Several rounds of showers and storms are expected over the next week. Heavy downpours will also be possible along with the threat of lightning to those who work outdoors. The National Weather Service is projecting about an inch of rain on average by Thursday morning with a few areas picking up more where heavier storms occur. Below is a group of links to severe weather safety preparedness for at work and home so you can be prepared before storms roll into town this week!

Difference between a Tornado WATCH & WARNING:
If there is a tornado watch pay extra close attention to the weather and be ready to act, because tornadoes are possible.  If there is a tornado warning, find shelter immediately, and move to an interior room on the lowest floor of a sturdy building, because a tornado is occurring or will shortly.
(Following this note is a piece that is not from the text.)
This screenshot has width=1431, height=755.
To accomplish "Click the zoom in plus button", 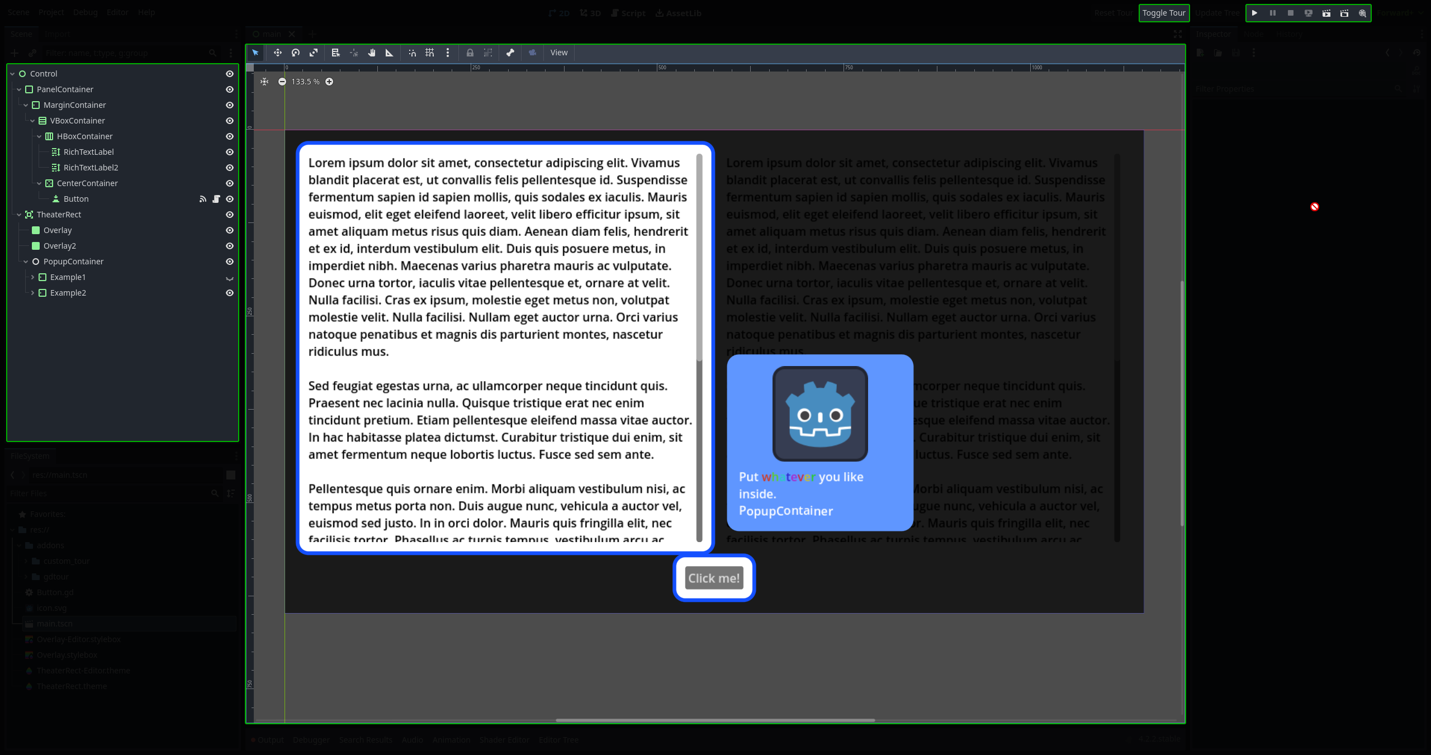I will click(x=329, y=82).
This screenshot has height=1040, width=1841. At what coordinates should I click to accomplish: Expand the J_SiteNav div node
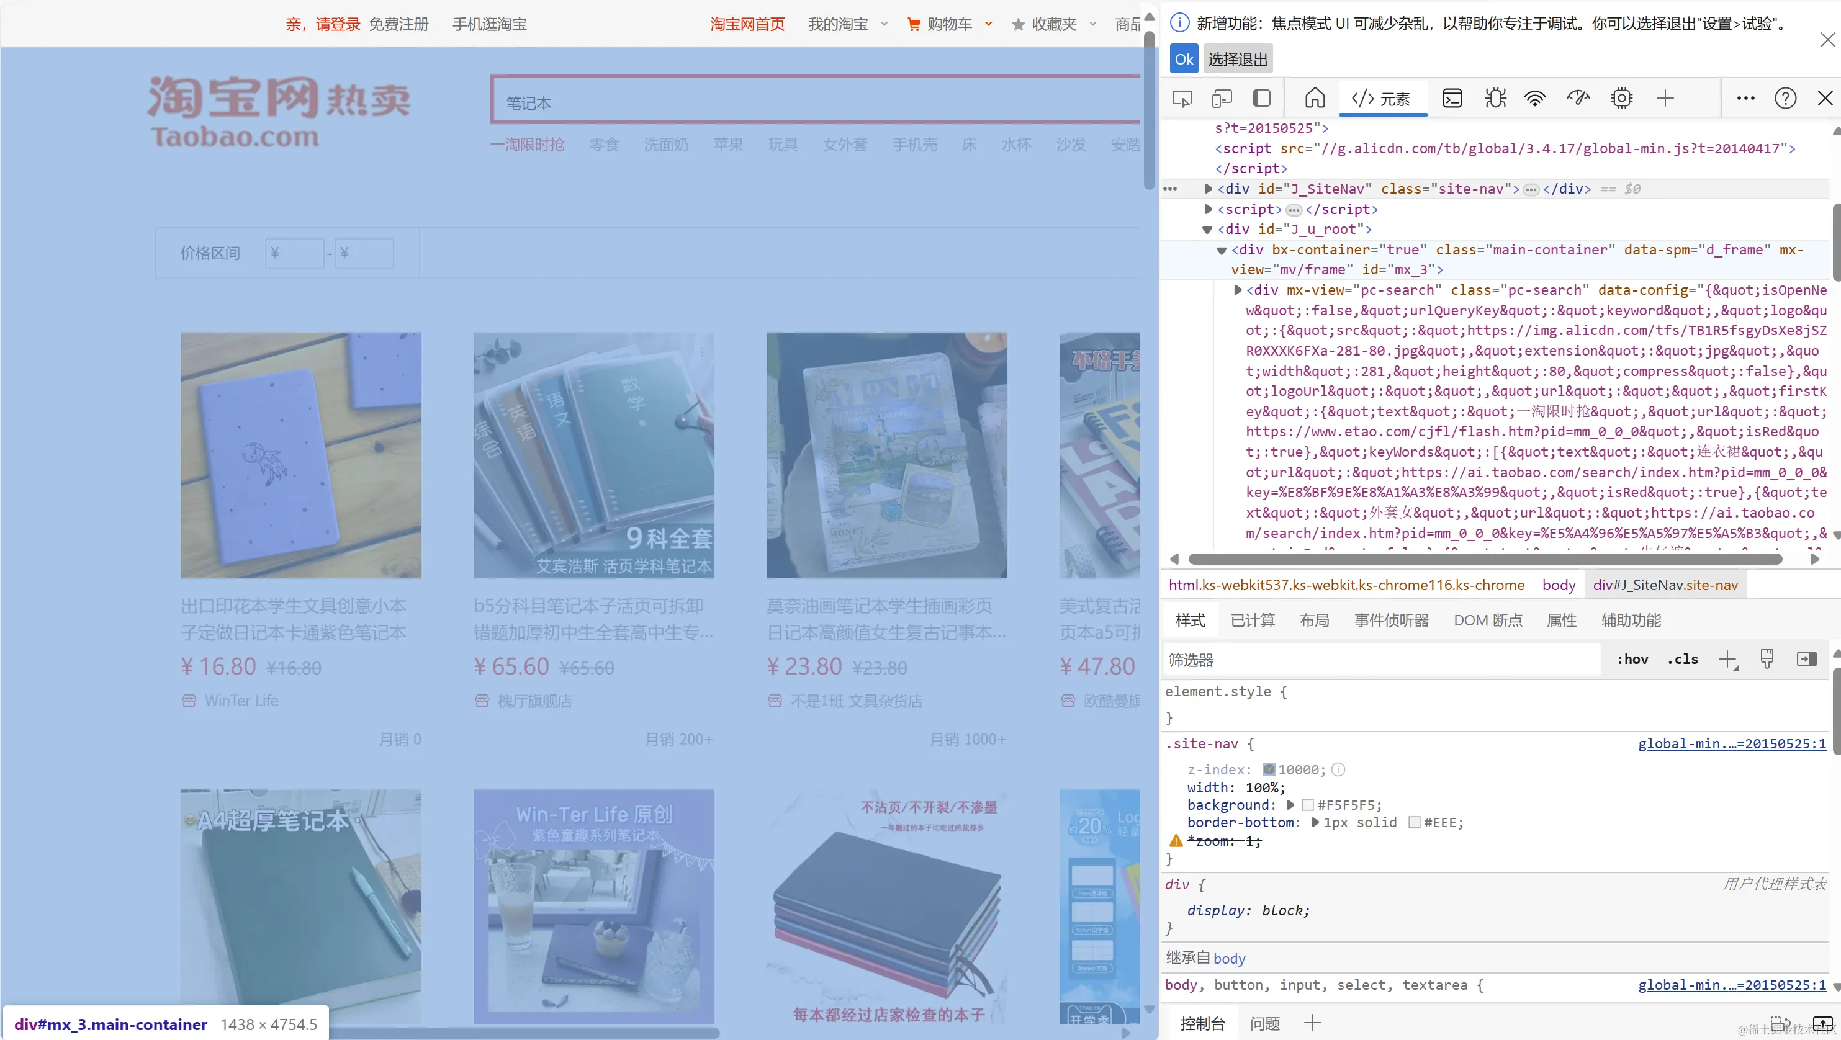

Avoid windows and cover your head to protect yourself from flying debris.Take Action! Acting early helps to save lives! http://www.nws.noaa.gov/om/severeweather/ww.shtml
Weather Radios: Tornadoes can occur at any time of day, making the night time hours particularly dangerous since most folks are asleep. An alarm will sound on the NOAA Weather Radio when a Tornado Warning is issued. Having the radio near your bed will alert you to danger. http://www.nws.noaa.gov/nwr/
Severe Weather Plan: Make a severe weather plan before it happens! Your family may not be together when a disaster strikes so it is important to plan in advance: how you will get to a safe place; how you will contact one another; how you will get back together; and what you will do in different situations. To find out how, visit http://www.ready.gov/make-a-plan
Work Severe Weather Safety: Spring is here and with it comes the possibility of severe weather. Workers and employers can be exposed to unique hazards when rebuilding our communities and businesses, especially during response and recovery operations. OSHA and NOAA encourage employers to stay aware of weather forecasts, train workers on severe weather plans, and keep emergency supplies, including a battery-operated weather radio, on hand to be better prepared.
Tornado Sheltering - Photo courtesy NOAA

Wednesday, March 30, 2016

Severe Storm & Isolated Tornado Threat Thursday

THURSDAY IS A WEATHER AUTHORITY ALERT DAY

Wednesday Afternoon Update: Showers and storms will spread across the Local 6 area this evening and during the overnight hours as warm, moist air moves into the region. A cold front back over the Central Plains will begin advancing our way from the west on Thursday morning. As the front moves into the area around late morning to lunchtime, thunderstorms will re-develop across Southeast Missouri and move east into Western Kentucky, Southern Illinois, and West Tennessee. There may be a few strong storms with the first batch tonight but the higher severe weather risk comes with storms developing on Thursday along the front. Damaging winds, isolated tornadoes, and hail will be possible with storms on Thursday. 
Storms should start to wind down and move out by early evening on Thursday with the passage of the cold front.






Weather Geek Extra: For any of you who have looked at a sounding of the atmosphere....this is what is forecast for tomorrow at midday. Parameters for severe weather potential are highly favorable for severe thunderstorm development.